Charles Aznavour, o último dos grandes nomes da canção francesa do século XX, morreu na madrugada desta segunda-feira, aos 94 anos, em sua casa em Apilles, no sul da França.

Com mais de 80 de carreira, eleito pela CNN o Entertainer do Século, ele disse à televisão francesa na última sexta-feira que gostaria de morrer cantando: “Estou feliz no palco, e isso é óbvio”. Dez anos atrás, em entrevista ao jornal “Público”, de Portugal, ele avisava: “Não vou abandonar a vida. A vida é que me vai abandonar. Esse é que é o problema”.95 anos, em 2019.

Um braço quebrado, em maio, fez com que tivesse que cancelar shows. Mas no último dia 17, lá estava ele no NHK Hall, em Tóquio, sendo aplaudido de pé. O Brasil (onde em 2017, aos 92, ainda dava suas corridinhas no palco) estava na rota da turnê de comemoração de seus.
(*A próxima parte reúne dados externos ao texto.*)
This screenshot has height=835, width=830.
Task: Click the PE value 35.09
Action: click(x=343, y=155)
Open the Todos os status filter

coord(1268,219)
Remanescente de uma era de ouro da chanson, cantor que se apresentou em boa parte do mundo e que vendeu mais de cem milhões de discos, Charles Aznavour nasceu em Paris, em 22 de maio de 1924, e foi batizado Shahnour Varinag Aznavourian. Seus pais, que haviam fugido da guerra genocida na Armênia, tinham um restaurante que fechou nos anos 1930 devido à crise econômica. A penúria empurrou o menino, aos 9 anos, para uma carreira de cantor e comediante no Théâtre du Petit Monde.

Ao longo da Segunda Guerra Mundial (na qual seus pais teriam ajudado judeus e comunistas a se esconderem dos nazistas), Aznavour conheceu o pianista Pierre Roche, com o qual passou a cantar em cabarés e que lhe despertou o gosto pela composição (ele faria mais de 1.400 canções).
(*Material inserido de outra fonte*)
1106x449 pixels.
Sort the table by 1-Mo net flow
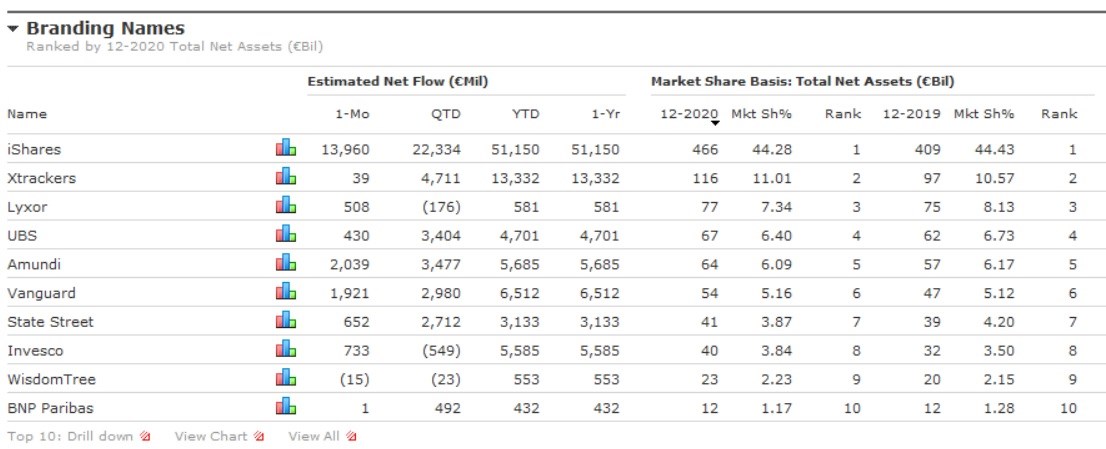pos(352,114)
Depois da guerra, a dupla foi descoberta pela grande dama da canção francesa, Edith Piaf, que os levou em turnê pelos Estados Unidos e Canadá e gravou canções de Aznavour. O cantor passou oito anos trabalhando com Piaf — os dois nunca foram amantes, ele garantiu, mas isso não evitou que fosse vítima do ciúme da cantora: ao ter uma canção rejeitada por ela, foi oferecê-la à musa existencialista Juliette Gréco. Quando Piaf mudou de ideia e perguntou pela composição, ficou enfurecida ao descobrir que ela já tinha outra dona. De qualquer forma, foi ela quem mais deu força para que Aznavour se lançasse como cantor.

DEMORA DO SUCESSO

O primeiro disco, “Charles Aznavour chante… Charles Aznavour”, saiu em 1953, mas o primeiro sucesso só viria três anos depois: “Sur ma vie”, seguido de “Je m’voyais déjà”, na qual ele falou da decepção com a demora da notoriedade: “Ainda não tive a minha oportunidade/outros a conseguiram com pouca voz mas muito dinheiro”.
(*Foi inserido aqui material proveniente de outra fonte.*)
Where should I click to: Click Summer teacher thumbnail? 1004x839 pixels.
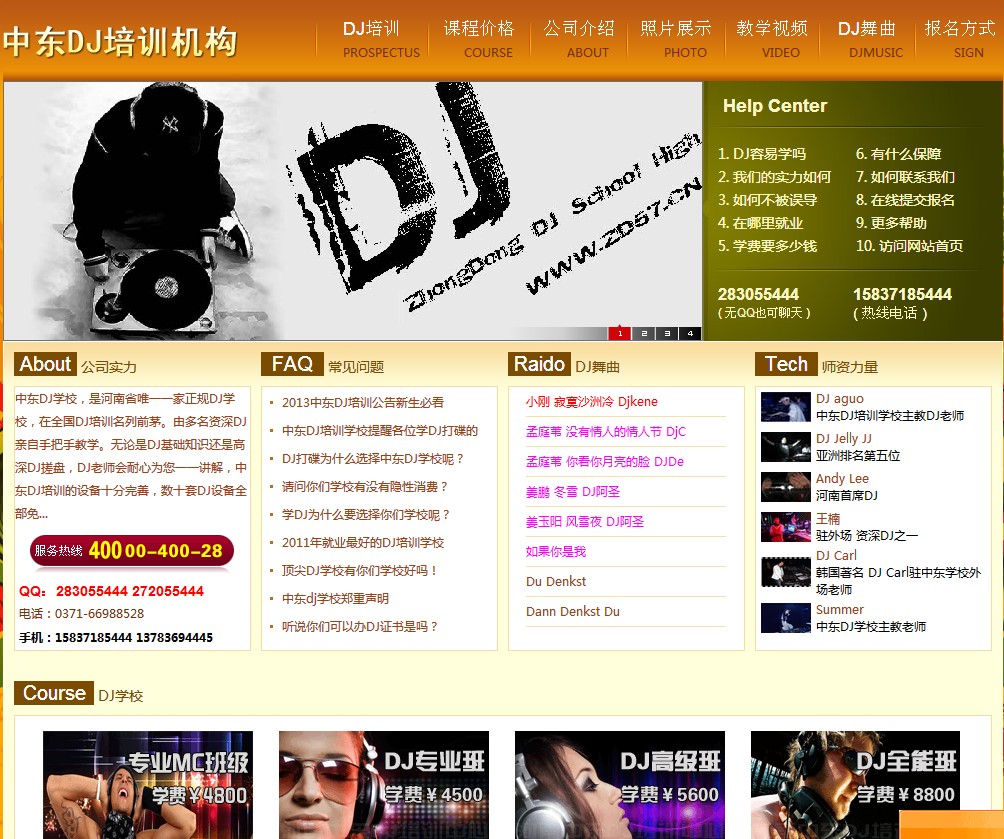(x=785, y=618)
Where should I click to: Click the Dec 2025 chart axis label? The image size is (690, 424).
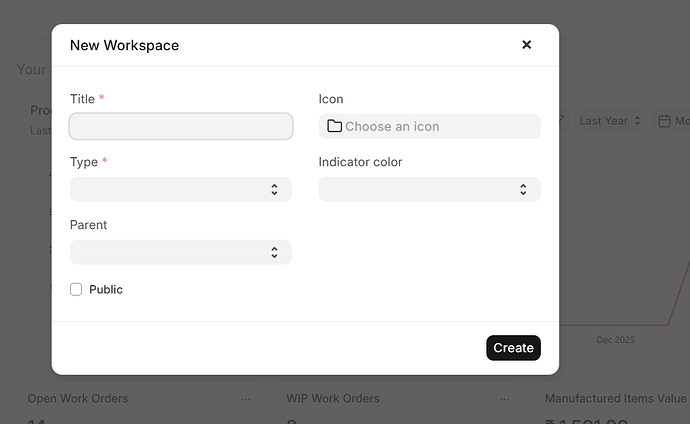615,340
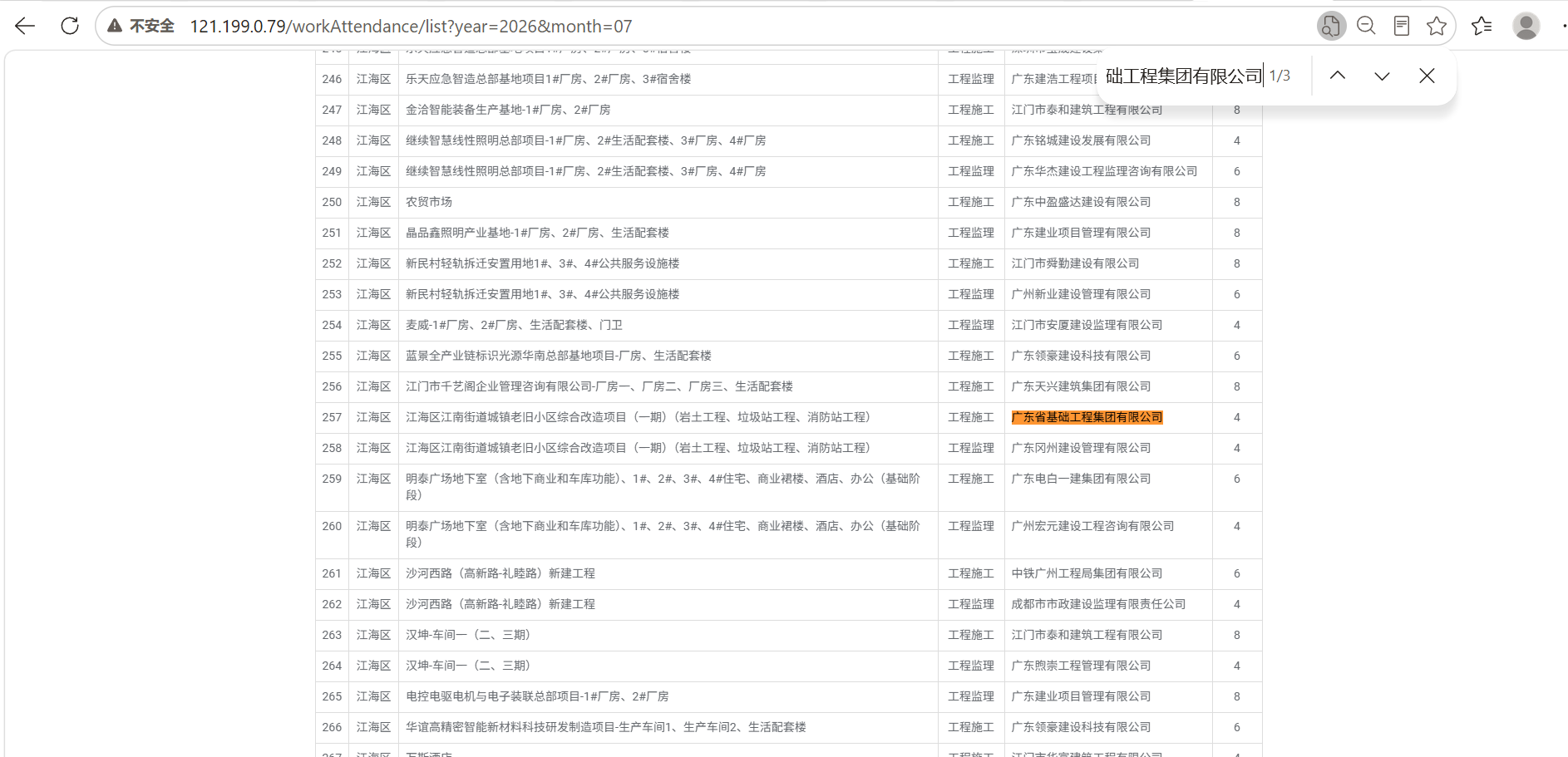Add this page to favorites star
Viewport: 1568px width, 757px height.
pos(1437,26)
Em 1963, o cantor alugou o Carnegie Hall, em Nova York, para uma apresentação que teve casa lotada (na plateia, estava Bob Dylan, que mais tarde disse ter sido aquele um dos maiores shows que havia visto). Nos anos seguintes, apresentou-se muitas vezes naquele país (algumas com Liza Minnelli) e fez temporadas em Las Vegas.

Voz de hits mundiais como “She” (gravada posteriormente por Altemar Dutra e Elvis Costello, este para a trilha do filme “Um lugar chamado Notting Hill”), “The old fashioned way” e “La Bohème”, Charles Aznavour se tornaria um dos expoentes da chanson francesa — de músicas fáceis de escutar com letras vívidas, ricas em histórias, emoção e humor. Canções que retratavam realidades — mesmo aquelas que muitos prefeririam ignorar.